Task prompt: Look through the listing below and report every line that contains "Given".

== Provided records

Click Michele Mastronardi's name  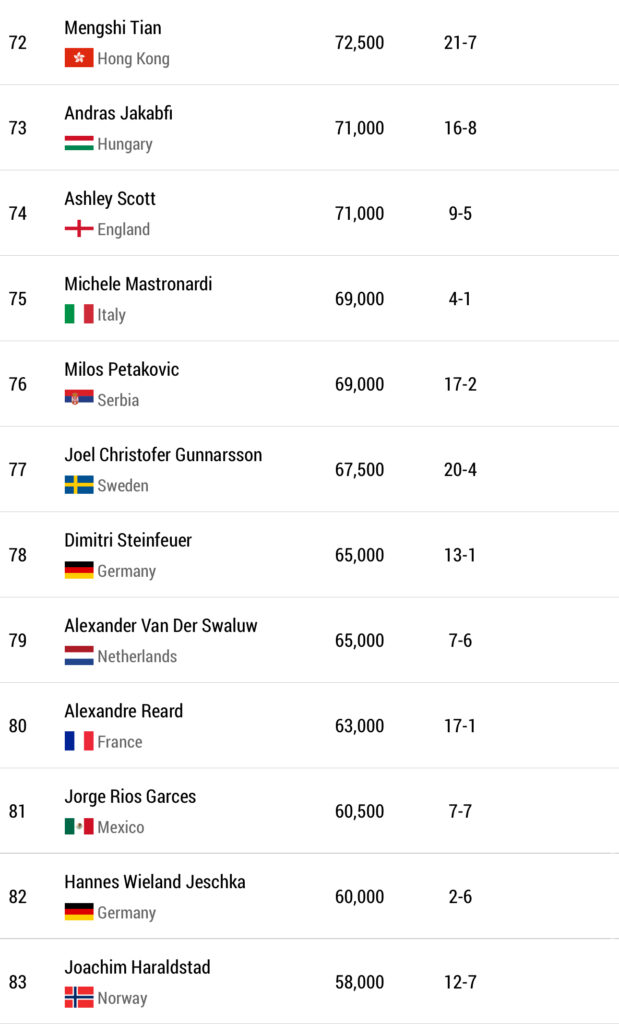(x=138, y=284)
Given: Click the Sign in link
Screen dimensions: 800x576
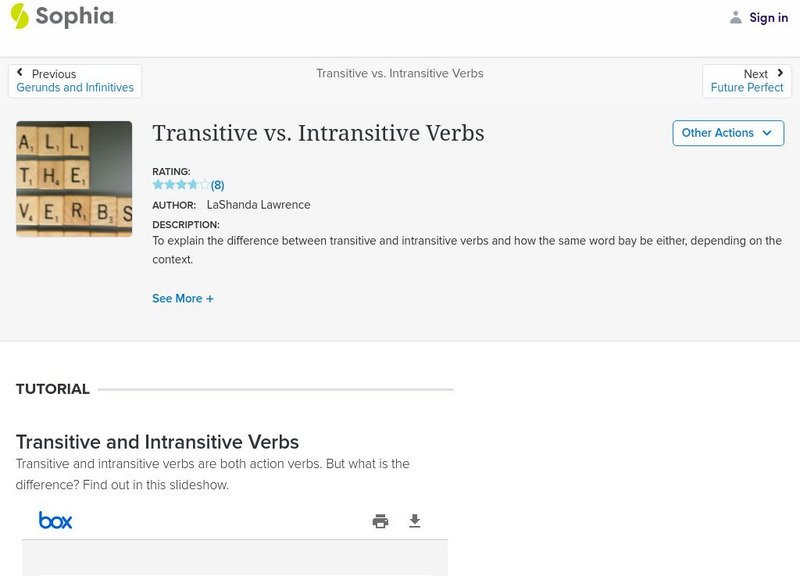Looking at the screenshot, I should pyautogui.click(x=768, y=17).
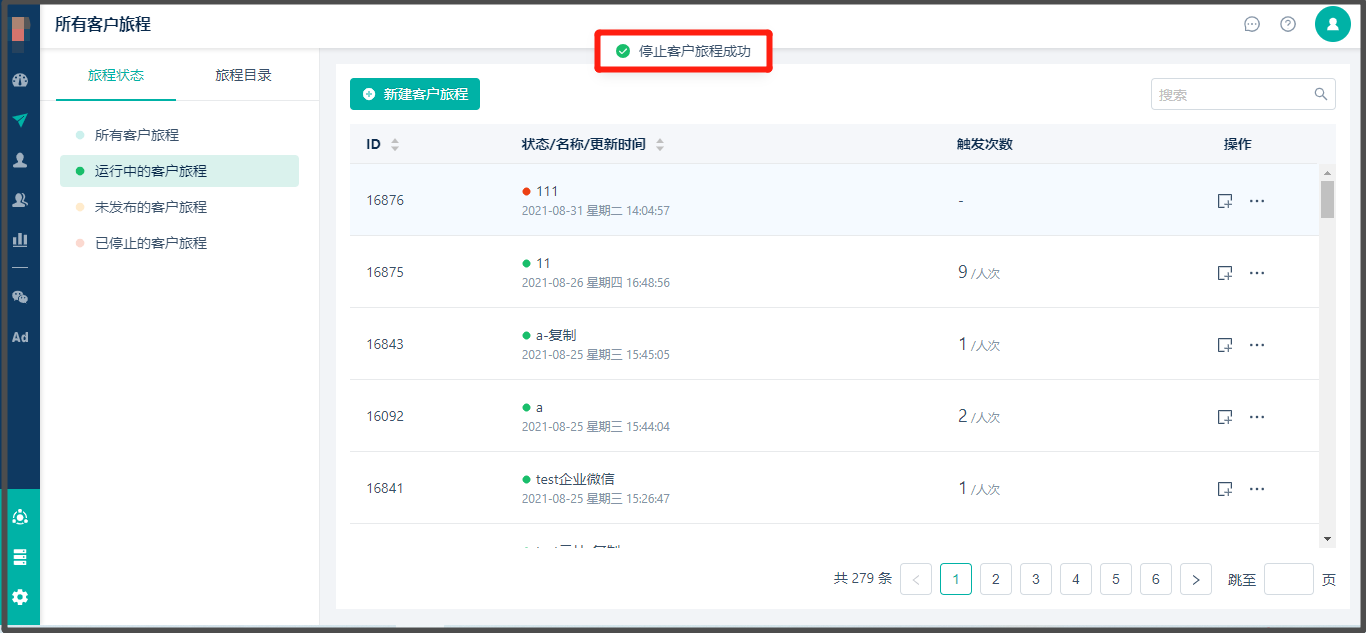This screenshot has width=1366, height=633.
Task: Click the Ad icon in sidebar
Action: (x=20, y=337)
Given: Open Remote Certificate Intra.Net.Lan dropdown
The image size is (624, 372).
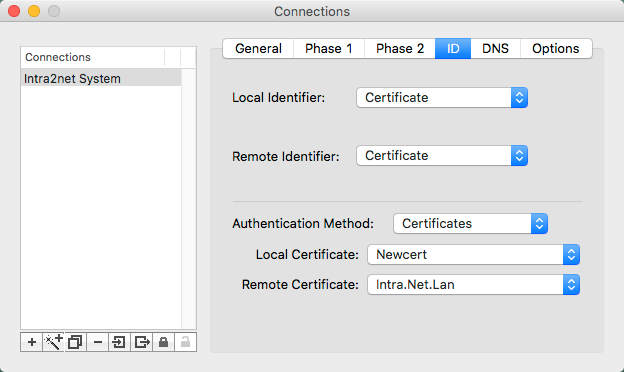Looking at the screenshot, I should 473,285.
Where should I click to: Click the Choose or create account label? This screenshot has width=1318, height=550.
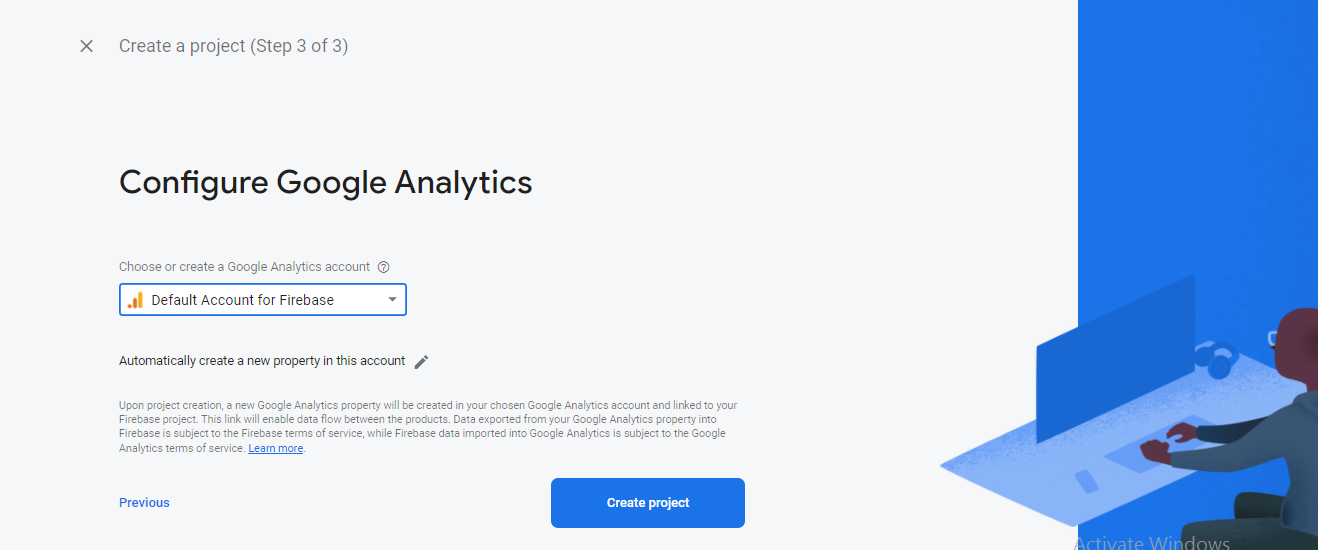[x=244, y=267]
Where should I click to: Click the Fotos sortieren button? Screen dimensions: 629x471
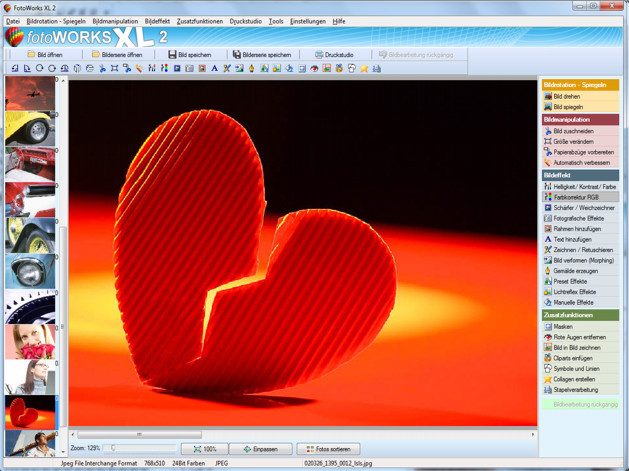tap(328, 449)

====

Answer to this task:
Given: Click the Sign in link
Given: Open Remote Certificate Intra.Net.Lan dropdown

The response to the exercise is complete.